La Russie a déclaré que ses bases militaires dans le pays étaient en « état d'alerte », mais une source anonyme du Kremlin a déclaré aux médias russes que leur sécurité avait été garantie par les rebelles.
La Russie est entrée directement dans le conflit en Syrie en 2015, lorsqu'elle a mené ses premières frappes aériennes contre les zones tenues par l'opposition. Son implication est considérée comme l'une des principales raisons pour lesquelles Assad a pu reprendre le contrôle de la majeure partie du pays aux factions rebelles entre 2015 et 2016.
Moscou demande maintenant une réunion d'urgence du Conseil de sécurité de l'ONU pour discuter de la suite des événements.
Steve Rosenberg, rédacteur en chef de la BBC pour la Russie, a déclaré : « La grande préoccupation de la Russie est le sort de ses deux bases militaires - la base aérienne de Hmeimim et une installation navale à Tartus, toutes deux situées sur la côte - qui ont permis à Moscou de prendre pied en Méditerranée orientale au cours des dernières années.

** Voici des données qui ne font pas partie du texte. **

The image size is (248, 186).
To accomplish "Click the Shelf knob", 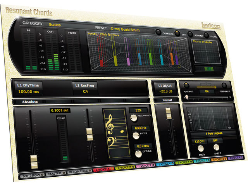I will point(216,147).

« Même si Moscou a soutenu Bachar el-Assad pendant neuf ans et lui a envoyé une aide militaire pour le soutenir et le maintenir au pouvoir, maintenant qu'il a été renversé, la Russie essaie de trouver un dialogue avec les nouveaux dirigeants de la Syrie.
« La Russie insiste désormais sur le fait qu'elle a toujours souhaité un règlement politique de la crise.
Ce qui est intéressant, c'est que jusqu'à très récemment, les médias russes qualifiaient de « terroristes » ce qu'ils appellent « l'opposition armée en Syrie ». Ce terme n'est plus utilisé dans les reportages et on parle désormais d'« opposition armée » ou d'« opposition ».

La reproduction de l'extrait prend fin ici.